In this example, label_42 isn't mentioned in an exit statement or a continue statement. But the name used at the end of the loop statement must anyway match the name used at its start. (If they don't match, then you get the 42601 syntax error.)

Label all loops.
Many programmers recommend labelling all loops and argue that doing so improves the code's readability—precisely because the syntax check guarantees that you can be certain where a loop statement ends, even when it extends over many lines and even if the author has made a mistake with the indentation.

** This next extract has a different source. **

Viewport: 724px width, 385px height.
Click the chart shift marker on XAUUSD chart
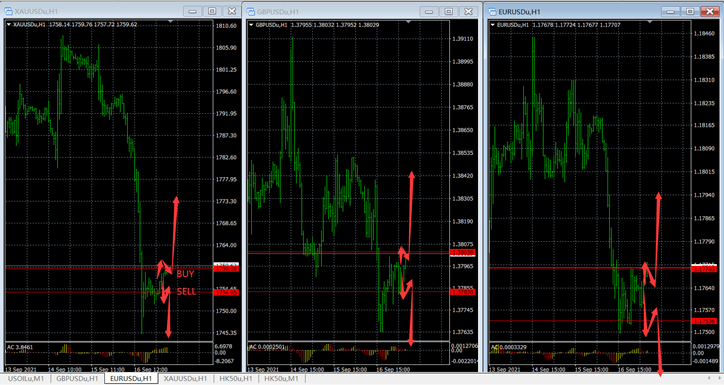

As an exercise, re-write the code example from the "infinite loop section, above, to use a while loop, thus:

create function s.f_while(k_lo in int, k_hi in int)
  returns table(k int, v int)
  set search_path = pg_catalog, pg_temp
  language plpgsql
as $body$
declare
  cur refcursor not null := 'cur';
begin
  open cur no scroll for (
    select t.k, t.v
    from s.t
    where t.k between k_lo and k_hi
    order by t.k);
    
  -- While loop --------------------------------------------
  fetch next from cur into k, v;
  while found loop
    return next;
    fetch next from cur into k, v;
  end loop;
  ----------------------------------------------------------
  
  close cur;
end;
$body$;

select k, v from s.f_while(6, 11);

It produces exactly the same result as does s.f_infinite(). Notice that the infinite loop and the while loop each uses the same number, five, of code lines. Stylists debate which version is nicer—and the choice is determined by taste. Very often, the while loop requires some code before the loop to establish the starting condition. And in this case, fetch next from cur into k, v is written twice: both before the loop and inside it. In contrast, with the infinite loop, it's written just once. The code inside the while loop ("print the result from the previous iteration and then get the next result") feels back-to-front in comparison with the infinite loop's "get the next result and print it". Sometimes, depending on the use case, the while loop feels like the better choice.

Notice that this is legal:

<<strange>>while true loop
  <statement list>
  continue <label> when <boolean expression>;
  <statement list>
  exit <label> when <boolean expression>;
  <statement list>
end loop strange;

However, the effect of writing "while true loop" is indistinguishable from the effect of writing just "loop". Using the verbose form is therefore pointless; and it's likely that doing so will simply confuse the reader.